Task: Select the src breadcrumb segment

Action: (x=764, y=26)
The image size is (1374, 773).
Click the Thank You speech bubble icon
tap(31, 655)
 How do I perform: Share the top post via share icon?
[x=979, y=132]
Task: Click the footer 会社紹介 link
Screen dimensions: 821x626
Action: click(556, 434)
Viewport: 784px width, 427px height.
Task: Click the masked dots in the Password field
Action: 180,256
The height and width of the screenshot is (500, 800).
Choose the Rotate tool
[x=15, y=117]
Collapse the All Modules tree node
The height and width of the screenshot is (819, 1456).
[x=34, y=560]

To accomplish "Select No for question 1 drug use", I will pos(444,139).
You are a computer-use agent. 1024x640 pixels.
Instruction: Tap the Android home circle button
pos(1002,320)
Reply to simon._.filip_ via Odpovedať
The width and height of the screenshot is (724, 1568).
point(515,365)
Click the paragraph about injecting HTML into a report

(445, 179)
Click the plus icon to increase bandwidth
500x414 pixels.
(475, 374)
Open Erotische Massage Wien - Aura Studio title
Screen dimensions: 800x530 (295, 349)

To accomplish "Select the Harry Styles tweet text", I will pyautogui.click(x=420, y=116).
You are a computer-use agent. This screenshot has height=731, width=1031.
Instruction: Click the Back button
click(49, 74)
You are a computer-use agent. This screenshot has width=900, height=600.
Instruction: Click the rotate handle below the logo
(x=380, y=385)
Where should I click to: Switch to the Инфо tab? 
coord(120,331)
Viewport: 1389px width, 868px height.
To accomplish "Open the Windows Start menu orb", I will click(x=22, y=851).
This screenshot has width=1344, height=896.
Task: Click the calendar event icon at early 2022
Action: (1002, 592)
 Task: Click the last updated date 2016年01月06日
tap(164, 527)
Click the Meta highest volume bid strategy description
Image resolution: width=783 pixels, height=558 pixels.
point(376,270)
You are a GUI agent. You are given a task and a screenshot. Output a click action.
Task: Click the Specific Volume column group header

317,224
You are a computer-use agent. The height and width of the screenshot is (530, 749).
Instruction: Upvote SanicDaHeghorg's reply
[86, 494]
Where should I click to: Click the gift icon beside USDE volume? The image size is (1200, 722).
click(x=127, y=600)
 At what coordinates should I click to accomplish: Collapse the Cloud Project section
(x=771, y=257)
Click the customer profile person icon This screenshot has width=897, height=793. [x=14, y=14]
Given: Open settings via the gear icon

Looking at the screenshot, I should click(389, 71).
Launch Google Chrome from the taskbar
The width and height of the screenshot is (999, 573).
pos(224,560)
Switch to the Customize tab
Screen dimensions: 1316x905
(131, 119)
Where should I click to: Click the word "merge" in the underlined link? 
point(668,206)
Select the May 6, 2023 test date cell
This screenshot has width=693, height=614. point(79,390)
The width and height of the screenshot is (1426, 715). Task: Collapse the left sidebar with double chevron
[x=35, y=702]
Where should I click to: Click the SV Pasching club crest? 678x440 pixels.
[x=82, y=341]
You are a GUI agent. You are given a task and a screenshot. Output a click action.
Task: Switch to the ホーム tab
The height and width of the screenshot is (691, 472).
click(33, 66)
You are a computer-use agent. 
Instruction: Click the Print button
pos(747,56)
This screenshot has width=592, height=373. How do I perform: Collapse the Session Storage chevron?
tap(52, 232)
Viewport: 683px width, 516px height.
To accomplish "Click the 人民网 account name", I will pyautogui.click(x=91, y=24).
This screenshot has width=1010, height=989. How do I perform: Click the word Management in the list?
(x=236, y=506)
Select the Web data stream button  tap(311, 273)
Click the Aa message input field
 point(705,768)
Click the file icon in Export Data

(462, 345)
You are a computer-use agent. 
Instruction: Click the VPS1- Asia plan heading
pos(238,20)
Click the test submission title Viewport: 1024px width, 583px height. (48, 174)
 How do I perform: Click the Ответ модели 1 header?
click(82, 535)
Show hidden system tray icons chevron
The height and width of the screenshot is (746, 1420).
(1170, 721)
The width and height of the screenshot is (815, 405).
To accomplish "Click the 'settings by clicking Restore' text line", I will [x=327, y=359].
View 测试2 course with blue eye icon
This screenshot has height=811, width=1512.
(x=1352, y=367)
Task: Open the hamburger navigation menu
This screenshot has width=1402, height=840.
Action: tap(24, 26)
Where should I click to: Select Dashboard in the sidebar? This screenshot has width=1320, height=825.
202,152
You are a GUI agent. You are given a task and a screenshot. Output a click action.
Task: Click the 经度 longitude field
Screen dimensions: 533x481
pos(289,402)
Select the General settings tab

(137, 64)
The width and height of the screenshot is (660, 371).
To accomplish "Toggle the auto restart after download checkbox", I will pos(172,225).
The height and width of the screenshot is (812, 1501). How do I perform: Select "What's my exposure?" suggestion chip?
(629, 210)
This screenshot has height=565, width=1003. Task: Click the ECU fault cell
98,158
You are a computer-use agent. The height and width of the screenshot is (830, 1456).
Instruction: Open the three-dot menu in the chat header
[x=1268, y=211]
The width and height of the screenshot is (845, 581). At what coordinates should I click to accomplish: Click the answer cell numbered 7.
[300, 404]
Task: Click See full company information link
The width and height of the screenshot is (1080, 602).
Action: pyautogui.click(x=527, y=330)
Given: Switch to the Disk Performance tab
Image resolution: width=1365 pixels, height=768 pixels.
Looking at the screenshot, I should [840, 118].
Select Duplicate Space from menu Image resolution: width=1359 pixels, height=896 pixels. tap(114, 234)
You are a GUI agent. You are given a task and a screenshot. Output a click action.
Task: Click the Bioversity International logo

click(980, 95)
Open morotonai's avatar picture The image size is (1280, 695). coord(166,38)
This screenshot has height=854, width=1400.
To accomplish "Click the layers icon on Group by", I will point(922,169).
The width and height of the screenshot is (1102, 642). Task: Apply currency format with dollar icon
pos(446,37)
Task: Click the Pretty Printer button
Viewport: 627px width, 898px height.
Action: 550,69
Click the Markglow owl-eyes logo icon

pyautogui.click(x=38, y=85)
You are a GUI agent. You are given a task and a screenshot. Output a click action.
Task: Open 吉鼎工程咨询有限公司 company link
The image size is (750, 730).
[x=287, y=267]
^^^^^^^^^^^^^^^^
Work to complete: Could you recast every line of the entries above as a numbered list, leaving out the blank lines?

Exercise result:
1. Task: Select the src breadcrumb segment
2. Action: (x=764, y=26)
3. The image size is (1374, 773).
4. Click the Thank You speech bubble icon
5. tap(31, 655)
6.  How do I perform: Share the top post via share icon?
7. [x=979, y=132]
8. Task: Click the footer 会社紹介 link
9. Screen dimensions: 821x626
10. Action: click(556, 434)
11. Viewport: 784px width, 427px height.
12. Task: Click the masked dots in the Password field
13. Action: 180,256
14. The height and width of the screenshot is (500, 800).
15. Choose the Rotate tool
16. [x=15, y=117]
17. Collapse the All Modules tree node
18. The height and width of the screenshot is (819, 1456).
19. [x=34, y=560]
20. To accomplish "Select No for question 1 drug use", I will pos(444,139).
21. You are a computer-use agent. 1024x640 pixels.
22. Instruction: Tap the Android home circle button
23. pos(1002,320)
24. Reply to simon._.filip_ via Odpovedať
25. The width and height of the screenshot is (724, 1568).
26. point(515,365)
27. Click the paragraph about injecting HTML into a report
28. (445, 179)
29. Click the plus icon to increase bandwidth
30. 500x414 pixels.
31. (475, 374)
32. Open Erotische Massage Wien - Aura Studio title
33. Screen dimensions: 800x530 (295, 349)
34. To accomplish "Select the Harry Styles tweet text", I will pyautogui.click(x=420, y=116).
35. You are a computer-use agent. This screenshot has height=731, width=1031.
36. Instruction: Click the Back button
37. click(49, 74)
38. You are a computer-use agent. This screenshot has width=900, height=600.
39. Instruction: Click the rotate handle below the logo
40. (x=380, y=385)
41. Where should I click to: Switch to the Инфо tab? 
42. coord(120,331)
43. Viewport: 1389px width, 868px height.
44. To accomplish "Open the Windows Start menu orb", I will click(x=22, y=851).
45. This screenshot has width=1344, height=896.
46. Task: Click the calendar event icon at early 2022
47. Action: (1002, 592)
48.  Task: Click the last updated date 2016年01月06日
49. tap(164, 527)
50. Click the Meta highest volume bid strategy description
51. Image resolution: width=783 pixels, height=558 pixels.
52. point(376,270)
53. You are a GUI agent. You are given a task and a screenshot. Output a click action.
54. Task: Click the Specific Volume column group header
55. 317,224
56. You are a computer-use agent. The height and width of the screenshot is (530, 749).
57. Instruction: Upvote SanicDaHeghorg's reply
58. [86, 494]
59. Where should I click to: Click the gift icon beside USDE volume? The image size is (1200, 722).
60. click(x=127, y=600)
61.  At what coordinates should I click to accomplish: Collapse the Cloud Project section
62. (x=771, y=257)
63. Click the customer profile person icon This screenshot has width=897, height=793. [x=14, y=14]
64. Given: Open settings via the gear icon
65. Looking at the screenshot, I should click(389, 71).
66. Launch Google Chrome from the taskbar
67. The width and height of the screenshot is (999, 573).
68. pos(224,560)
69. Switch to the Customize tab
70. Screen dimensions: 1316x905
71. (131, 119)
72. Where should I click to: Click the word "merge" in the underlined link? 
73. point(668,206)
74. Select the May 6, 2023 test date cell
75. This screenshot has width=693, height=614. point(79,390)
76. The width and height of the screenshot is (1426, 715). Task: Collapse the left sidebar with double chevron
77. [x=35, y=702]
78. Where should I click to: Click the SV Pasching club crest? 678x440 pixels.
79. [x=82, y=341]
80. You are a GUI agent. You are given a task and a screenshot. Output a click action.
81. Task: Switch to the ホーム tab
82. The height and width of the screenshot is (691, 472).
83. click(33, 66)
84. You are a computer-use agent. 
85. Instruction: Click the Print button
86. pos(747,56)
87. This screenshot has width=592, height=373. How do I perform: Collapse the Session Storage chevron?
88. tap(52, 232)
89. Viewport: 683px width, 516px height.
90. To accomplish "Click the 人民网 account name", I will pyautogui.click(x=91, y=24).
91. This screenshot has width=1010, height=989. How do I perform: Click the word Management in the list?
92. (x=236, y=506)
93. Select the Web data stream button  tap(311, 273)
94. Click the Aa message input field
95.  point(705,768)
96. Click the file icon in Export Data
97. (462, 345)
98. You are a computer-use agent. 
99. Instruction: Click the VPS1- Asia plan heading
100. pos(238,20)
101. Click the test submission title Viewport: 1024px width, 583px height. (48, 174)
102.  How do I perform: Click the Ответ модели 1 header?
103. click(82, 535)
104. Show hidden system tray icons chevron
105. The height and width of the screenshot is (746, 1420).
106. (1170, 721)
107. The width and height of the screenshot is (815, 405).
108. To accomplish "Click the 'settings by clicking Restore' text line", I will [x=327, y=359].
109. View 测试2 course with blue eye icon
110. This screenshot has height=811, width=1512.
111. (x=1352, y=367)
112. Task: Open the hamburger navigation menu
113. This screenshot has width=1402, height=840.
114. Action: tap(24, 26)
115. Where should I click to: Select Dashboard in the sidebar? This screenshot has width=1320, height=825.
116. 202,152
117. You are a GUI agent. You are given a task and a screenshot. Output a click action.
118. Task: Click the 经度 longitude field
119. Screen dimensions: 533x481
120. pos(289,402)
121. Select the General settings tab
122. (137, 64)
123. The width and height of the screenshot is (660, 371).
124. To accomplish "Toggle the auto restart after download checkbox", I will pos(172,225).
125. The height and width of the screenshot is (812, 1501). How do I perform: Select "What's my exposure?" suggestion chip?
126. (629, 210)
127. This screenshot has height=565, width=1003. Task: Click the ECU fault cell
128. 98,158
129. You are a computer-use agent. The height and width of the screenshot is (830, 1456).
130. Instruction: Open the three-dot menu in the chat header
131. [x=1268, y=211]
132. The width and height of the screenshot is (845, 581). At what coordinates should I click to accomplish: Click the answer cell numbered 7.
133. [300, 404]
134. Task: Click See full company information link
135. The width and height of the screenshot is (1080, 602).
136. Action: pyautogui.click(x=527, y=330)
137. Given: Switch to the Disk Performance tab
138. Image resolution: width=1365 pixels, height=768 pixels.
139. Looking at the screenshot, I should [840, 118].
140. Select Duplicate Space from menu Image resolution: width=1359 pixels, height=896 pixels. tap(114, 234)
141. You are a GUI agent. You are given a task and a screenshot. Output a click action.
142. Task: Click the Bioversity International logo
143. click(980, 95)
144. Open morotonai's avatar picture The image size is (1280, 695). coord(166,38)
145. This screenshot has height=854, width=1400.
146. To accomplish "Click the layers icon on Group by", I will point(922,169).
147. The width and height of the screenshot is (1102, 642). Task: Apply currency format with dollar icon
148. pos(446,37)
149. Task: Click the Pretty Printer button
150. Viewport: 627px width, 898px height.
151. Action: 550,69
152. Click the Markglow owl-eyes logo icon
153. pyautogui.click(x=38, y=85)
154. You are a GUI agent. You are given a task and a screenshot. Output a click action.
155. Task: Open 吉鼎工程咨询有限公司 company link
156. The image size is (750, 730).
157. [x=287, y=267]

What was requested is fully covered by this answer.